XSLT removal will break multiple government and regulatory sites

Original Article ↗ Hacker News Discussion ↗

Perceived impact and real-world usage

  • One side argues XSLT-in-browser is barely used; cited examples all have prominent HTML equivalents, so removal won’t meaningfully harm users.
  • Others counter that certain government/regulatory and personal sites rely on XML+XSLT specifically to make machine-targeted data human-readable at the same URL (e.g., laws, feeds, IoT/admin UIs).
  • Some worry especially about “silent” breakage where XML pages suddenly become “robot barf” again.

Metrics, telemetry, and “how much is enough?”

  • Pro-removal commenters lean on Chrome usage stats showing very low XML/XSLT page loads compared with text or PDF.
  • Critics say these metrics are biased (enterprise users, technical users, telemetry-off users) and too crude (page loads ≠ importance). They propose survey-like methods and weighting by user groups, but are challenged for lacking counter-data.

Security, maintenance cost, and standards simplification

  • XSLT engines are old, C-based, and have accumulated serious, long-lived vulnerabilities; keeping them is seen as ongoing security and maintenance “tax” for a tiny audience.
  • Others note the same vendors are happy to add complex, risky APIs (WebUSB, WebSerial, etc.), so “security/complexity” feels selectively applied.
  • Some argue browsers should have modernized to newer XSLT versions instead of letting implementations rot, then declaring them too painful to maintain.

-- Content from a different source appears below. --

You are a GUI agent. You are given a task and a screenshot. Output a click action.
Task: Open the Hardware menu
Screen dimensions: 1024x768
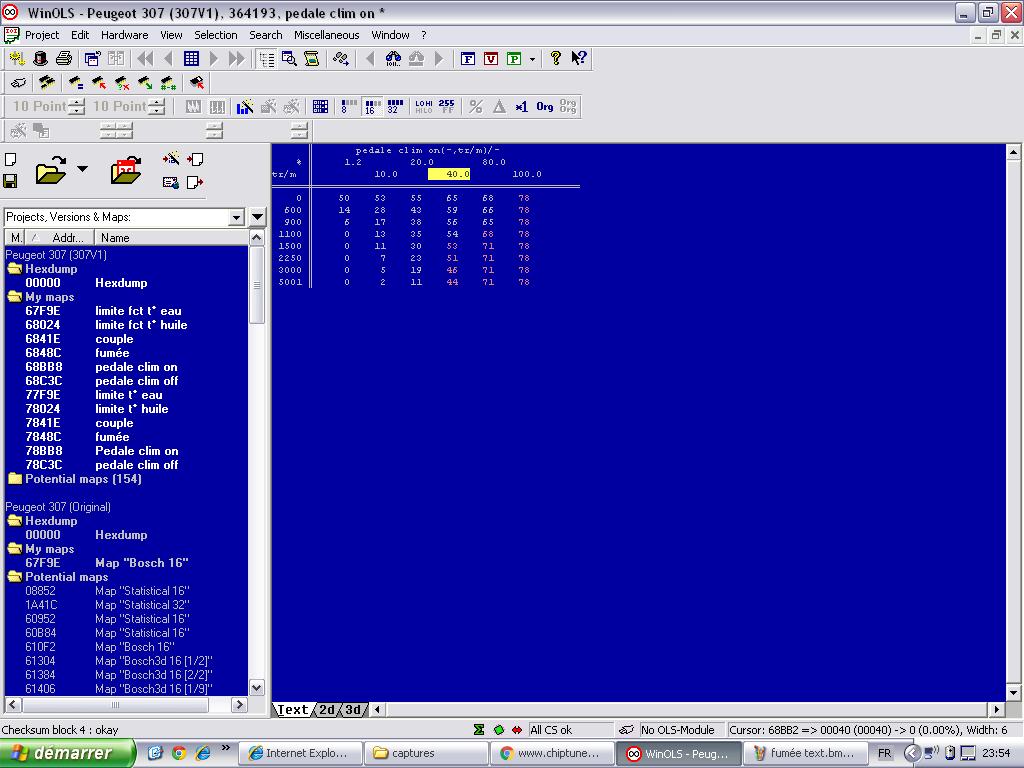pyautogui.click(x=124, y=35)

Alternatives: server-side, polyfills, and extensions

  • Suggested workarounds: server-side transforms, JS/WASM polyfills, moving functionality to extensions, or just serving HTML instead of XML.
  • Pushback: automatic application of xml-stylesheet on bare XML URLs can’t be replicated purely with a client-side polyfill unless browsers add new hooks.
  • A WASM-based polyfill and a PR to allow script tags in XML are mentioned as partial mitigations.

XSLT’s unique value: format reuse and declarative web

  • Supporters highlight XML+XSLT as a clean separation of data and presentation, with one canonical XML source serving both machines and humans.
  • Use cases cited: RSS/Atom feeds with explanations, admin tools, low-power/IoT devices offloading rendering to the browser.
  • There’s broader frustration that browsers lack good, standardized, low-JS ways to build interactive, data-driven pages (XForms/XPath-like ideas).

Governance, process, and trust

  • Some see this as routine: deprecations can take a decade; removal from spec != immediate engine removal; precedents include applet and mutation events.
  • Others see inconsistency with the “never break the web” ethos and suspect commercial or anti-competitive motives from dominant browser vendors.